Am I good or bad? he thought as he maneuvered the Lincoln through traffic. He thought about getting out of the game altogether. It was an old dream. He had plenty saved up. He’d made enough to live. That’s what Poppa wanted, right? He could sell his two rental houses in Bensonhurst, sell the boxcar to Ray out in Coney Island, and step out once and for all. To do what? Work in a bagel shop? He couldn’t believe the thought entered his mind. The Governor’s daughter didn’t even know who he was and he was already putting himself in her kitchen. He pictured himself ten years from now, a fat husband in a cook’s outfit, slinging dough and slamming it into an oven at three a.m.

On the other hand, what was life all about? Family. Love. That woman was concerned about her father. She was loyal to family. He understood that feeling. It said a lot about her.

He’d talked to her briefly before he left. The Governor had fallen asleep on his couch after their conversation, and Elefante went to the door to let himself out. She was coming up the stairs to check on her father and caught him. He’d guessed she heard him leaving and wanted to make sure her father was okay. That’s what he would have done. Check that her father was breathing, maybe make sure the stranger wasn’t some goombah from years past who showed up wanting to even things. That said a lot about her too. She was shy, but clearly not that shy, and not stupid. And not afraid.
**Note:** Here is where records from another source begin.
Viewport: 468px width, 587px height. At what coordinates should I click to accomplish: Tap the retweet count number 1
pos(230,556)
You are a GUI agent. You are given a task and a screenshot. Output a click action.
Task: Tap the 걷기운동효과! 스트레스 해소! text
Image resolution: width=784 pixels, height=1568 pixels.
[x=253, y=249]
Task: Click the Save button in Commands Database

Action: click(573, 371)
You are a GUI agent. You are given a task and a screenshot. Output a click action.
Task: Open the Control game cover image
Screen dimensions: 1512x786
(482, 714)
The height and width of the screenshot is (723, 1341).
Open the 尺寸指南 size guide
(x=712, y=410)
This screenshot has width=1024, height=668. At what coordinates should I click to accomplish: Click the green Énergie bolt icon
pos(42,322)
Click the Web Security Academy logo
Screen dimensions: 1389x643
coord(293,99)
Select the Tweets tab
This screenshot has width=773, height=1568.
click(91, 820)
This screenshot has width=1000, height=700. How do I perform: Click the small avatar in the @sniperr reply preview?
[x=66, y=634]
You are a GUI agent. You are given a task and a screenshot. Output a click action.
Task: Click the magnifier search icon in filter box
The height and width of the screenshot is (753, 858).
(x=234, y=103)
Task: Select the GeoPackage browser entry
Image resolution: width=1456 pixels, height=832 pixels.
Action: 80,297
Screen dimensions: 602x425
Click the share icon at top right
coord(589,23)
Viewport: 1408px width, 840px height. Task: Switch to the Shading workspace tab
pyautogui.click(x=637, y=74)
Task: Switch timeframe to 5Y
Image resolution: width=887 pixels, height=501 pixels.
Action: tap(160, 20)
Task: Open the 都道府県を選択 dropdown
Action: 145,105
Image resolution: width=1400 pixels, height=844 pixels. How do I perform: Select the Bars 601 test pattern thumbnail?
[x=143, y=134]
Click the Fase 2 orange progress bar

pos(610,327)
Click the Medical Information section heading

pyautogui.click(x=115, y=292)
They’d met in the hallway by the front door. They’d talked maybe twenty minutes. She was immediately open and candid. He was someone her father trusted. So she trusted him.

“I can handle things,” she said when he asked her about running the bagel shop on her own. He had joked about her tearing into the room, mop first, holding the bucket and using the mop as a spear. She laughed and said, “Oh, that. My poppa cleans like a kindergartner.”

“Well, he’s worked hard enough.”

“Yes, but he leaves his place a mess, and he falls asleep so easily.”

“My feet fall asleep when I’m running for the bus.”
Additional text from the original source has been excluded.